• Sénégal/ Macky Sall sous procédure de destitution

    PROPOSITION DE LOI « SADA NDIAYE » : Le vote aujourd'hui en plénière

     

    Par Seydou KA (Stagiaire/ Le Soleil) Sans surprise, l'Assemblée nationale, qui s'est réunie hier en session extraordinaire, a décidé d'examiner en procédure d'urgence la proposition de loi « Sada Ndiaye ». La conférence des présidents, qui s'est réunie suite à la suspension de la séance plénière, a fixé le calendrier des travaux convoquant immédiatement la commission des Lois pour l'examen de la proposition de loi. La plénière reprend aujourd'hui à 10 h pour le vote définitif du texte de loi. En l'absence de Macky Sall, c'est Iba Der Thiam, premier vice-président de l'Assemblée nationale, qui a présidé la réunion préliminaire pour l'examen de la proposition de loi « Sada Ndiaye ». Les députés ont décidé, sans surprise, par 85 voix contre 18 et 2 abstentions, d'examiner la proposition de loi en procédure d'urgence.
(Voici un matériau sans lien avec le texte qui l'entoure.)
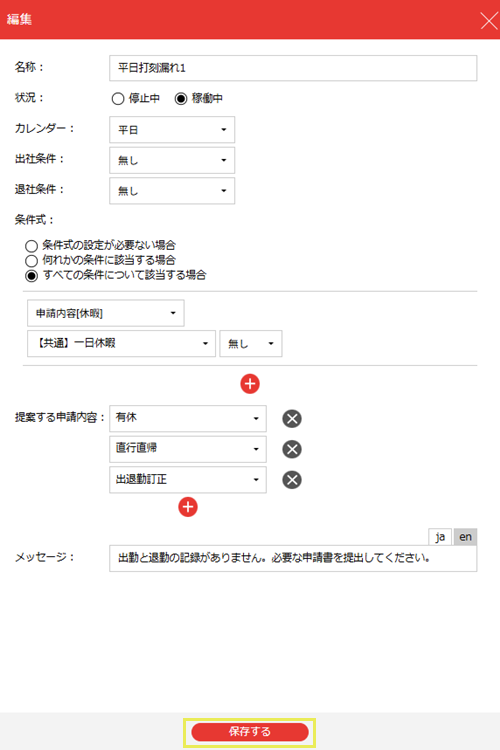Screen dimensions: 500x750
Task: Select the 稼働中 status radio button
Action: click(x=180, y=99)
La Conférence des présidents, après délibération, a fixé la convocation séance tenante de la commission des Lois et la plénière pour le vote aujourd'hui à 10 heures. Une décision que dénoncent certains membres de la majorité comme Demba Diop qui, tout comme son collègue non inscrit, Mbaye Niang, estiment qu'il n'y a « aucune urgence réellement motivée en ce qui concerne cette proposition de loi et qu'elle doit emprunter la procédure normale ». Pour Moustapha Cissé Lô, farouche défenseur de Macky Sall, les Sénégalais « ne veulent pas de cette loi » et que, du point de vue de la justice, les membres du bureau sont élus pour un an, mandat qui doit s'achever en juin ; par conséquent, même si la loi passe, on ne peut pas obliger le président de l'Assemblée à partir avant ce délai. A ces arguments, Doudou Wade, président du groupe parlementaire libéral, oppose les dispositions de l'article 60 du règlement intérieur de l'Assemblée nationale qui stipule, selon lui, que « l'examen de la loi doit se faire dans la session en cours », qui doit se terminer le 15 octobre. D'après lui, « ce sont les dispositions du règlement intérieur ». Son collègue Modou Diagne Fada, lui, évoque le « blocage de l'Assemblée » suite à la crise de confiance entre l'Exécutif et le président Macky Sall. Des arguments qui sont, en tout cas, loin de convaincre les députés de la minorité qui, eux, jugent que « l'urgence est ailleurs », notamment les inondations et les délestages, comme le souligne Ndèye Fatou Touré du mouvement « Tekki ». Elle accuse ses collègues de la majorité de vouloir régler des querelles de parti à l'Assemblée.